# I forgot to brag!!



## Xeph (May 7, 2007)

Two weeks ago at the Ravenna Kennel Club, the import girl I have here, V Ambra vom Lastal SchH1 FH KKl1 went best of breed over another open bitch for her first point!

I achieved a lifetime goal by pointing an import in an AKC ring, so I'm pretty doggone happy. To top it off, it was my first BOB with a GSD (my first BOB ever was on a Viszla named Csonka).

Ambra will be shown again this weekend and we're hoping for more points  She will be exhibited in conformation Thursday and Monday, Friday and Saturday will be devoted to trying to get her first two legs for her CD ^_^

I will be handling Ambra for her owner at her breed survey next month


----------



## Abbylynn (Jul 7, 2011)

Well congratulations for sure! Ambra is beautiful. Good luck this weekend. Maybe you are a winning streak this year!


----------



## Niraya (Jun 30, 2011)

Aw! Yay! Congratulations Ambra! More importantly congratulations Xeph!!

Good luck on everything this weekend!


----------



## Trzcina (Aug 9, 2010)

Lovely GSD, and congrats on the points! I love GSDs, but find the AKC show lines... unappealing.
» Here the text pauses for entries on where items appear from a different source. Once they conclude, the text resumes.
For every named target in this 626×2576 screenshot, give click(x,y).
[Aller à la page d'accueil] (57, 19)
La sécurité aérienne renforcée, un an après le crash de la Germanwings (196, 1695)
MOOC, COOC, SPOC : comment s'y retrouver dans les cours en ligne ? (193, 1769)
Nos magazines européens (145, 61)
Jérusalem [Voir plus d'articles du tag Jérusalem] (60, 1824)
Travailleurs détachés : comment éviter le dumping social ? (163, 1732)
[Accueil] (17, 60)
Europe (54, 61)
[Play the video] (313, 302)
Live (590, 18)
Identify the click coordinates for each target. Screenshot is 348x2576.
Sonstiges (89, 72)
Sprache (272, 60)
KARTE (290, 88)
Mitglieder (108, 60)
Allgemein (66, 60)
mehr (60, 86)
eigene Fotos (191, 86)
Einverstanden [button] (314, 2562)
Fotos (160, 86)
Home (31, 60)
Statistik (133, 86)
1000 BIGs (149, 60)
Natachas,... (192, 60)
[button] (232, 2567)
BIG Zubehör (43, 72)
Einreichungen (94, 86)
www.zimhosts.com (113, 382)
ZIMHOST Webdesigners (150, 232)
So big congrats on pointing an import!


----------



## Xeph (May 7, 2007)

Well, I have my two American girls (Yup, I own AKC show lines ) and Ambra entered for this weeks shows, so I hope one of em comes home with points  Don't care which one, lol


----------



## MrsBoats (May 20, 2010)

Congratulations!!!!!!  That is awesome news!!!! 
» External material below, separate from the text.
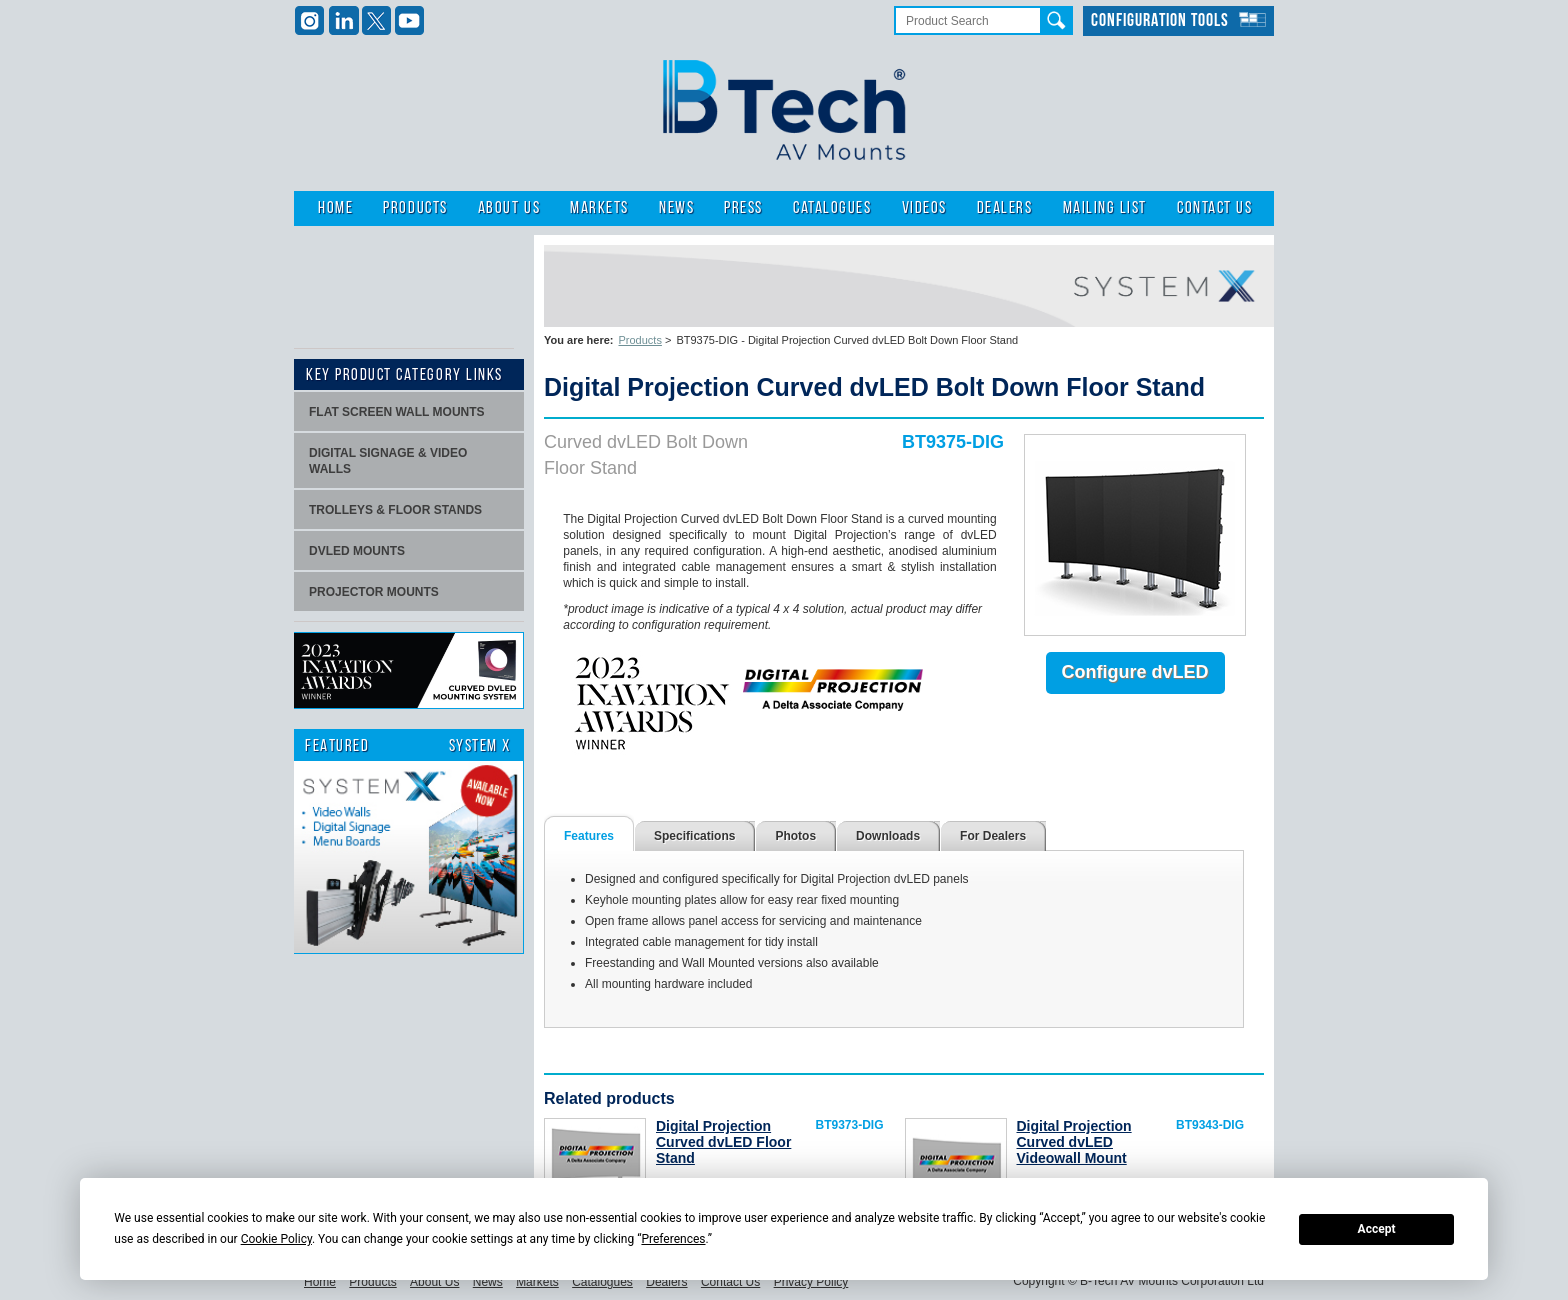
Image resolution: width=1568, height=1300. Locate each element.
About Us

Good luck on getting more points and those CD legs!!!!!


----------



## Keechak (Aug 10, 2008)

She is just a beautiful girl! I am so happy that you get to handle her!


----------



## Trzcina (Aug 9, 2010)

Xeph said:


> Well, I have my two American girls (Yup, I own AKC show lines ) and Ambra entered for this weeks shows, so I hope one of em comes home with points  Don't care which one, lol


Best of luck! 

(And it's not that I dislike all AKC show lines. I've met a few very nice dogs from them... I've just also met others that made me go "...Uh, okay then... sure that's a good GSD temperament..." Though at least some of those were the result of coercive, harsh training techniques, to be honest. And some -are- funky-looking imo, haha).


----------



## Kayota (Aug 14, 2009)

She's beautiful! Congrats


----------



## HC Robbie (May 31, 2012)

Well done!


----------